[Dataset items]
#####

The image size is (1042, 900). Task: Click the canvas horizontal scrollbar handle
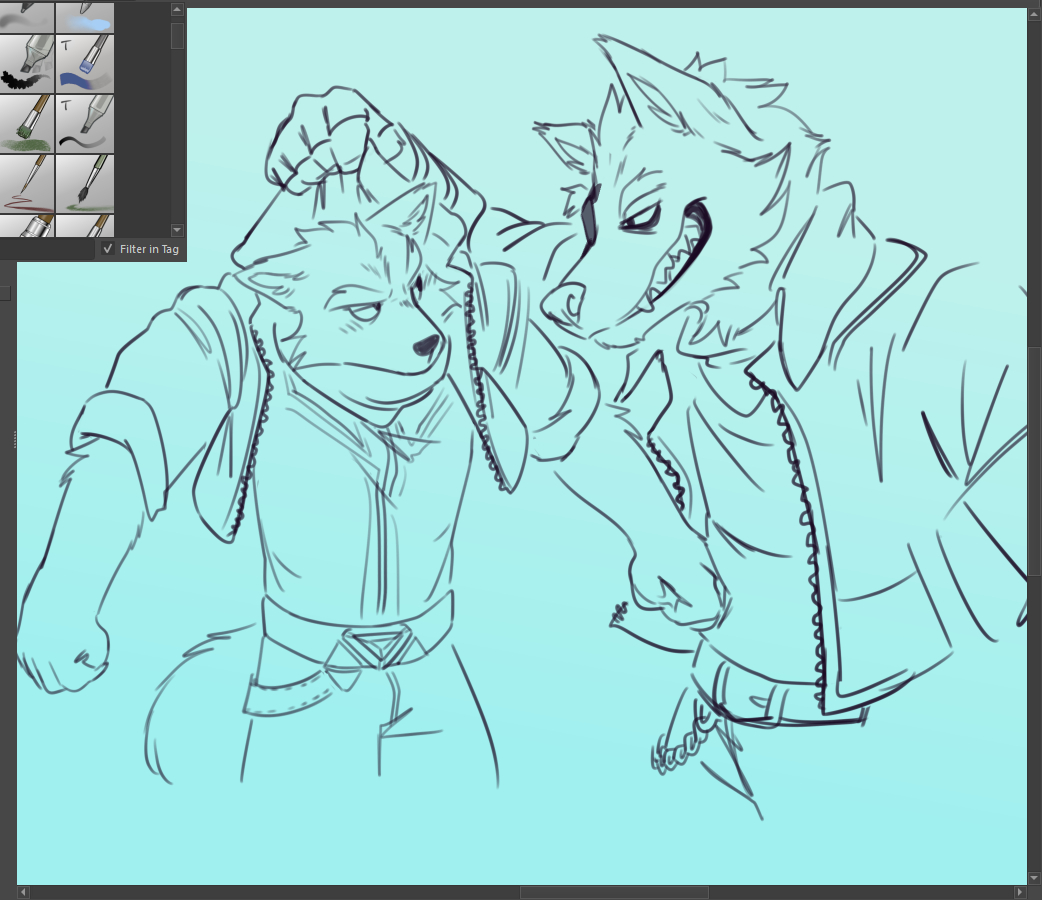click(x=613, y=892)
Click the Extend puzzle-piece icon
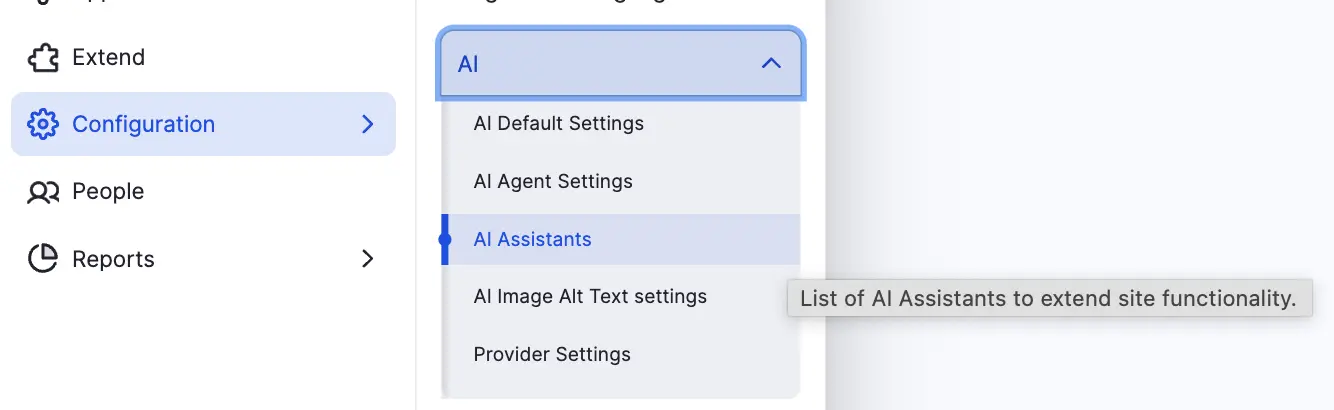 coord(43,58)
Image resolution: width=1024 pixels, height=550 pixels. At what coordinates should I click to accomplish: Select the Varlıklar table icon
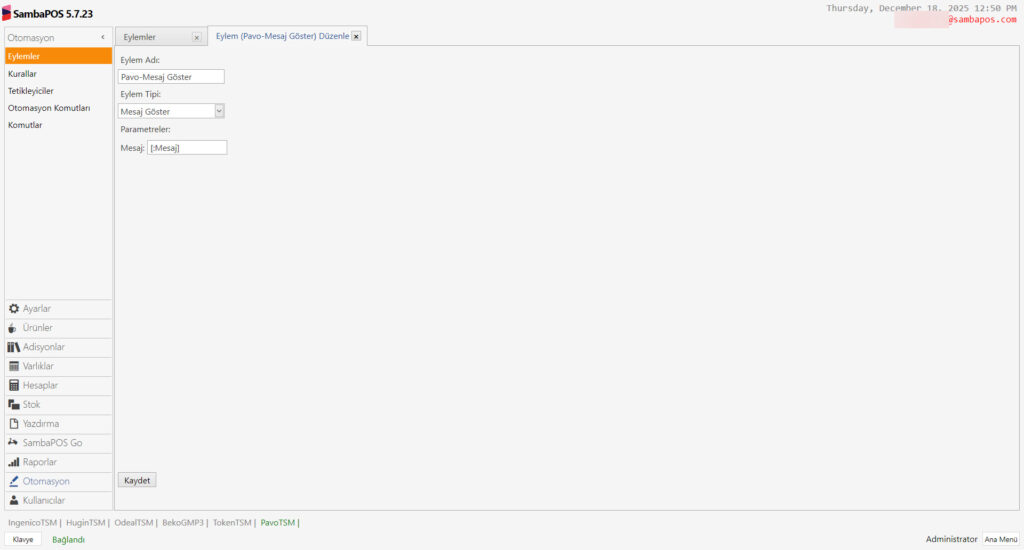point(14,366)
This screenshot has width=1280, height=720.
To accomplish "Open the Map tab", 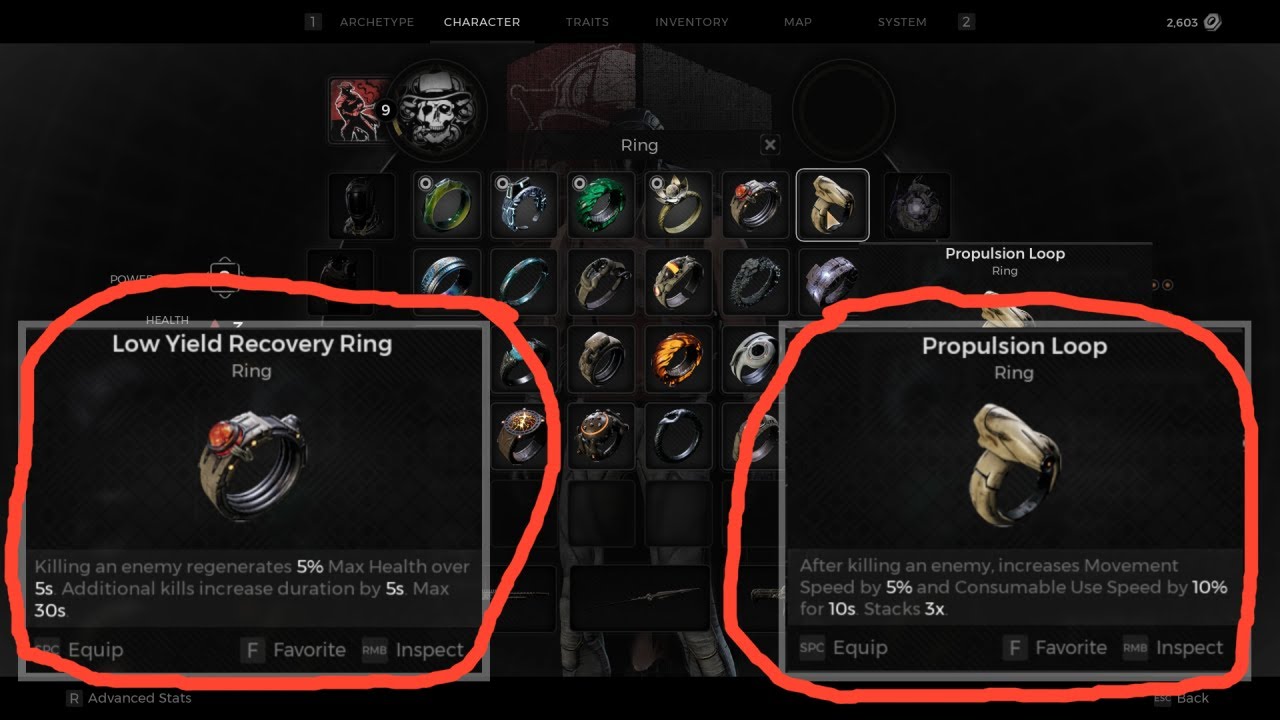I will [798, 22].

#####

### [INSTRUCTIONS TO FOLLOW]
With the pictures omitted, set down each line exactly, starting at the first line of the records above and ending with the line that contains "This screenshot has width=1280, height=720.".

### [RESPONSE TO THIS EXERCISE]
The image size is (1042, 900). Task: Click the canvas horizontal scrollbar handle
click(x=613, y=892)
Click the Extend puzzle-piece icon
 coord(43,58)
Image resolution: width=1024 pixels, height=550 pixels. At what coordinates should I click to accomplish: Select the Varlıklar table icon
point(14,366)
This screenshot has width=1280, height=720.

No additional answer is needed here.